If we overestimate customer demand, our excess or
obsolete inventory may increase significantly, which would reduce our gross margin and adversely affect our financial results. The risk of obsolescence and/or excess inventory is heightened for devices designed for consumer electronics due to the
rapidly changing market for these types of products. Conversely, if we underestimate customer demand or if insufficient manufacturing capacity is available, we would miss revenue opportunities and potentially lose market share and damage our
customer relationships. In addition, any future significant cancellations or deferrals of product orders or the return of previously sold products could materially and adversely affect our profit margins, increase product obsolescence and restrict
our ability to fund our operations.
A portion of our inventory is held by, and net revenues are derived from, sales through
third-party logistics providers, whereby revenues are recognized when product is pulled from stock by the end customer. From time to time, our customers will take early delivery of product at the end of a fiscal quarter that was scheduled for
delivery in the following fiscal quarter, which we internally refer to as pull-ins if the early delivery was requested by Marvell. Variation in timing of large orders and our ability to effectively manage required inventory levels may be
impacted by such arrangements, including increased expenses associated with excess or obsolete inventory and volatility in timing of revenues recognized period to period. Our operating results under these arrangements may vary significantly
from quarter to quarter based on fluctuations in demand and our ability to deliver on forecasted customer orders. Beginning in fiscal 2017, our policy is not to engage in pull-in transactions and we therefore do not expect them to have any
meaningful impact on our net revenue in future periods.
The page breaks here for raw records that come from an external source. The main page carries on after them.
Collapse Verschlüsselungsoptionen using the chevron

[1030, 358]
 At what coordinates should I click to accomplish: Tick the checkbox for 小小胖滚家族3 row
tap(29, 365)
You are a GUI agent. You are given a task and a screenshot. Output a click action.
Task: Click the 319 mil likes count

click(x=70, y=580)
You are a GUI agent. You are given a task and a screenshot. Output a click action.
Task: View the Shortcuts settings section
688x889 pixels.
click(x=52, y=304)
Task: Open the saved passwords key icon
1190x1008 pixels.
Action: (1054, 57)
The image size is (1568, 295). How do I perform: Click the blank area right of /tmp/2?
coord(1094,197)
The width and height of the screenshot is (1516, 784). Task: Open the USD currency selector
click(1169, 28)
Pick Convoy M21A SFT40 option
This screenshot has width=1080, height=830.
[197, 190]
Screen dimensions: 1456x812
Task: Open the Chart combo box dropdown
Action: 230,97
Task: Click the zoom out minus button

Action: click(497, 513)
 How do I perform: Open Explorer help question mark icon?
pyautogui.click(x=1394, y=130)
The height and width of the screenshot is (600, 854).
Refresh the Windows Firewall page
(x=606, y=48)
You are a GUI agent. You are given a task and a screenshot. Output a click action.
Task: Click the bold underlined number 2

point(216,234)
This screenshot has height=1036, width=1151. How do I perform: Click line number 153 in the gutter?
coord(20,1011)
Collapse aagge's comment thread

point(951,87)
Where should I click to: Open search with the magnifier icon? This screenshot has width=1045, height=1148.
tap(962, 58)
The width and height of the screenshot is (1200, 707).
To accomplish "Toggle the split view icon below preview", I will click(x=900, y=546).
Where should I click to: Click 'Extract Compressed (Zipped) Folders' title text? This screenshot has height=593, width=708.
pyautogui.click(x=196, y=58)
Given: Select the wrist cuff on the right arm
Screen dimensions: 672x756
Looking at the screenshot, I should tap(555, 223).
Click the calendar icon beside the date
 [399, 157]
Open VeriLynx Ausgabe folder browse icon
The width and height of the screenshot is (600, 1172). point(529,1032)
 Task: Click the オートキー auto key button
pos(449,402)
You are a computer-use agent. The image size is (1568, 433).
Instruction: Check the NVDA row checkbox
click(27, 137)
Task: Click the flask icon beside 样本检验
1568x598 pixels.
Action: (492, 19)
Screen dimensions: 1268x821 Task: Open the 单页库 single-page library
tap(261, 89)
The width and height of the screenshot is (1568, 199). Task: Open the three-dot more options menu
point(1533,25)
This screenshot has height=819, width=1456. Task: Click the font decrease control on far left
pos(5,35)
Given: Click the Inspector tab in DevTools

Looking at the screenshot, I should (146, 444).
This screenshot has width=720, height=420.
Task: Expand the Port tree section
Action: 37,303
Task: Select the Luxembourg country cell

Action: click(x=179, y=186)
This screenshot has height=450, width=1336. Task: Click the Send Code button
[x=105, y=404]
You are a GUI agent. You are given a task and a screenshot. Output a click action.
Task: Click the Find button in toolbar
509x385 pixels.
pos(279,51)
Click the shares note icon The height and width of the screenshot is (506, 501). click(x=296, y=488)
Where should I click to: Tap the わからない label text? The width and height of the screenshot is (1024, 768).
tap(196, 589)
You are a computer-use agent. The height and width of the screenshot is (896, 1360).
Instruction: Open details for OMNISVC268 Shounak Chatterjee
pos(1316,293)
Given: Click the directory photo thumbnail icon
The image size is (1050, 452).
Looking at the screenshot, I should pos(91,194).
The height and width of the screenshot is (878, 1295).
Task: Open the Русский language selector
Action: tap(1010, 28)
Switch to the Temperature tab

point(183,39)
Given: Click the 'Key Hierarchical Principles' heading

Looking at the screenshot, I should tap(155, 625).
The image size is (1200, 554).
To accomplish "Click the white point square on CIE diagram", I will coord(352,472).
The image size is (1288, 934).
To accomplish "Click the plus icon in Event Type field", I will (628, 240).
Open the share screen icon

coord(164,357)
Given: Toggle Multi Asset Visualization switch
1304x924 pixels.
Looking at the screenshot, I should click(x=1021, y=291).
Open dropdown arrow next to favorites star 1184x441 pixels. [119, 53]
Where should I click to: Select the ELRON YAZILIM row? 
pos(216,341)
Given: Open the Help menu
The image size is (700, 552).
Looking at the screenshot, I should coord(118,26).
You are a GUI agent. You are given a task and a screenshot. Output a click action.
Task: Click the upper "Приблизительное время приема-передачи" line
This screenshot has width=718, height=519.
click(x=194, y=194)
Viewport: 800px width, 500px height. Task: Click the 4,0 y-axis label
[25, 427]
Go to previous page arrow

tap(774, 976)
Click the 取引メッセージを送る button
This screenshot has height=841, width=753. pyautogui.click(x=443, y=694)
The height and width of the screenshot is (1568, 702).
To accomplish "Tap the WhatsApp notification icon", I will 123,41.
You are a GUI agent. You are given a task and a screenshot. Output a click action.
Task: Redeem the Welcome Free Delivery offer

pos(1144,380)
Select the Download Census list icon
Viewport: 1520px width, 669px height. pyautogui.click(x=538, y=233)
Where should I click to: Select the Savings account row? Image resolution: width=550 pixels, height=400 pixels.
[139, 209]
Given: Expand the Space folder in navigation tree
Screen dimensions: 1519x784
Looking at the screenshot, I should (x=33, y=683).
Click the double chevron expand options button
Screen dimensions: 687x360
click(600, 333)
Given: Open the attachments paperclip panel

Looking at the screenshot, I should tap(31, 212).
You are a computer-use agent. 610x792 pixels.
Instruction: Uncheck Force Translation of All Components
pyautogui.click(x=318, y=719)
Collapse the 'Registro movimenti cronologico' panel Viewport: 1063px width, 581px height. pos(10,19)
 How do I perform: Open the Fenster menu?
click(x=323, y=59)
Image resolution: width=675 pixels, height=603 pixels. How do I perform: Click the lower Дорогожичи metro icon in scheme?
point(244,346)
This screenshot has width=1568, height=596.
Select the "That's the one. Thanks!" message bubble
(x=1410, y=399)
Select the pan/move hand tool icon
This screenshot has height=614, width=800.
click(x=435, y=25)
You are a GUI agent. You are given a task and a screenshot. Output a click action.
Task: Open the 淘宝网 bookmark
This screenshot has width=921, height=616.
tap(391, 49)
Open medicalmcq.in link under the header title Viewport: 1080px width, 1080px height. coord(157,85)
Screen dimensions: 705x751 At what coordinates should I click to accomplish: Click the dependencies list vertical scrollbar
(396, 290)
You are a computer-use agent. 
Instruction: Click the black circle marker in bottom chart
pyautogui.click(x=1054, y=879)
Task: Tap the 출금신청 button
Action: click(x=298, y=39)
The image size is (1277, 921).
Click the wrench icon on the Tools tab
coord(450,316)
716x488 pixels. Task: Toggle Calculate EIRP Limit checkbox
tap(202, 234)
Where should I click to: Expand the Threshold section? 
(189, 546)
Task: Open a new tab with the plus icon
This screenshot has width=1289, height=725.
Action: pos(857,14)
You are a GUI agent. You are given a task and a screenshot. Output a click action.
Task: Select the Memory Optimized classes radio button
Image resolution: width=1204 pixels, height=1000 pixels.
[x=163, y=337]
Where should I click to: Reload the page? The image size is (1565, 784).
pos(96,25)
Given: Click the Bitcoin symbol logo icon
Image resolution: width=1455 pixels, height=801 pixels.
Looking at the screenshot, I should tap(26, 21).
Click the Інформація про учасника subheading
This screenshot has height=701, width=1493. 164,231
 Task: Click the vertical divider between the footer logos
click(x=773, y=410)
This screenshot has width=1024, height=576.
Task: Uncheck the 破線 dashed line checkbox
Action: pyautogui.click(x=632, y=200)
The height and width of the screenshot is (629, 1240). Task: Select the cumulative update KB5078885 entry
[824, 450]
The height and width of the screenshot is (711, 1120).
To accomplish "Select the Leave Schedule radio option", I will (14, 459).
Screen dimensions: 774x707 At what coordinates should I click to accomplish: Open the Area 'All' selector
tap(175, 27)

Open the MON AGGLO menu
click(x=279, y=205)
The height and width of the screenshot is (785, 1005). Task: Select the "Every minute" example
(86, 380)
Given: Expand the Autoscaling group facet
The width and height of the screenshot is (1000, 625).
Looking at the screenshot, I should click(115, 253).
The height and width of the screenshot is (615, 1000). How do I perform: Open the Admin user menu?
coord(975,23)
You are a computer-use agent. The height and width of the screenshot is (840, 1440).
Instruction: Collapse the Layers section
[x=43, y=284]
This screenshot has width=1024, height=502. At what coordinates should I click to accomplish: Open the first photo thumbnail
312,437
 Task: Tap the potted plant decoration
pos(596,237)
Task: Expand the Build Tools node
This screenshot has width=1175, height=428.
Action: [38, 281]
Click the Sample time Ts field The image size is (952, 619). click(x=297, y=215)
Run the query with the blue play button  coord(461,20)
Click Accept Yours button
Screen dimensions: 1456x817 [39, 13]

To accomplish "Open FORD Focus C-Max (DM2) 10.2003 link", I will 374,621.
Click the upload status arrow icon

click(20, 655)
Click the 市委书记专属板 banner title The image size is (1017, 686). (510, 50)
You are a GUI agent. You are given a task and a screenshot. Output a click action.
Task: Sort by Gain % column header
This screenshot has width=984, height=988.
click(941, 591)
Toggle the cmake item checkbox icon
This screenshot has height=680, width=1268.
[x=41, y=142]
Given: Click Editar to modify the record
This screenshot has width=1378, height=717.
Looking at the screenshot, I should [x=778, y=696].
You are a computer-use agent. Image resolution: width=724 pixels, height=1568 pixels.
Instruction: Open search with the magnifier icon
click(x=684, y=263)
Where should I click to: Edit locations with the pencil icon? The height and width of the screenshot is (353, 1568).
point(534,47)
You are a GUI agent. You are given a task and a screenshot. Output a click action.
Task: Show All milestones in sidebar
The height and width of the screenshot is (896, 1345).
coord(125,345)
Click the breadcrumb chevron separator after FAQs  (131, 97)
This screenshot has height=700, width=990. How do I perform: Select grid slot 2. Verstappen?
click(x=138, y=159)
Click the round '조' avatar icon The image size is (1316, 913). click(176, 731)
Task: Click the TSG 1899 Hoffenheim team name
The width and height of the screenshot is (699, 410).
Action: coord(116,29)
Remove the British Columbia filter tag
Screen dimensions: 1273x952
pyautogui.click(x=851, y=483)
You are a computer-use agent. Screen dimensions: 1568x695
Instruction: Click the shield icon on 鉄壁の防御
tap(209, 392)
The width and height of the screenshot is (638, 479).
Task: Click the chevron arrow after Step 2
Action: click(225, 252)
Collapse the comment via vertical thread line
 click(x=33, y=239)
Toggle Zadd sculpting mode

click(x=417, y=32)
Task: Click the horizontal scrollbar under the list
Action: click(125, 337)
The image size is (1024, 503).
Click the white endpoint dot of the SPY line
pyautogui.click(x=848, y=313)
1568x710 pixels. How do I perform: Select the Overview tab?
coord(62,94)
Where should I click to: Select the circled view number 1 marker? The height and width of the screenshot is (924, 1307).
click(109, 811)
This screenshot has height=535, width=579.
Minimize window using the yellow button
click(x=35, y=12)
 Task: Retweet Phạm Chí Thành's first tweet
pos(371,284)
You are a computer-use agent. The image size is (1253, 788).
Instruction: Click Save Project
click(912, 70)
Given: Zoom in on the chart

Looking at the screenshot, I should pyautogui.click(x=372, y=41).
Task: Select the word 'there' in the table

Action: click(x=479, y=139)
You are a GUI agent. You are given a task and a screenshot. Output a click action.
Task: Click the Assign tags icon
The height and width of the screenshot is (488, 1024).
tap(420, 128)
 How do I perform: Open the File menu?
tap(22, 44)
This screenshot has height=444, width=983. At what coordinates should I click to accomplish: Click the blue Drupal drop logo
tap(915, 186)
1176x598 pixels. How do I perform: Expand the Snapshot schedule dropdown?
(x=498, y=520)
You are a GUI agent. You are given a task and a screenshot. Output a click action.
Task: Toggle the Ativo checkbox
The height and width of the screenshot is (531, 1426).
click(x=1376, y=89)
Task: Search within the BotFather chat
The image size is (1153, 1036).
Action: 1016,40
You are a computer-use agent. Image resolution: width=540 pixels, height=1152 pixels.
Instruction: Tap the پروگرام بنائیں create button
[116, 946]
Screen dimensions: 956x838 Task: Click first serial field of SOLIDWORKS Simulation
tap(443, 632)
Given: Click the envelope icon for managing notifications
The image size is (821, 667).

Our business, financial condition and results of operations may be adversely
impacted by global economic conditions, which may cause a decline in the market price of our common shares.
We operate
in the semiconductor industry, which is cyclical and subject to rapid change and evolving industry standards. From time to time, this industry has experienced significant demand downturns. These downturns are characterized by decreases in product
demand, excess customer inventories and sometimes accelerated erosion of prices, including as a result of volatile global economic conditions. These factors could cause substantial fluctuations in our net revenue, gross margin, cash flows and
results of operations. In addition, during these downturns some competitors may become more aggressive in their pricing practices, which would adversely impact our gross margin. Any downturns in the current environment may be severe and prolonged,
and any failure of the markets in which we operate to fully recover from downturns could seriously impact our revenue and harm our business, financial condition and results of operations. The semiconductor industry is also subject to periodic
increases in demand and supply constraints, which may affect our ability to ship products. Accordingly, our results of operations may vary significantly as a result of the general conditions in the semiconductor industry, which could cause
fluctuations in our stock price.
We cannot predict the timing, strength or duration of any economic slowdown or recovery or
the impact of any such events on our vendors, customers or us. If the economy or markets in which we operate deteriorate from current levels, our business, financial condition and results of operations will likely be materially and adversely
affected. Additionally, the combination of lengthy product development coupled with challenging macroeconomic conditions could adversely impact our results of operations.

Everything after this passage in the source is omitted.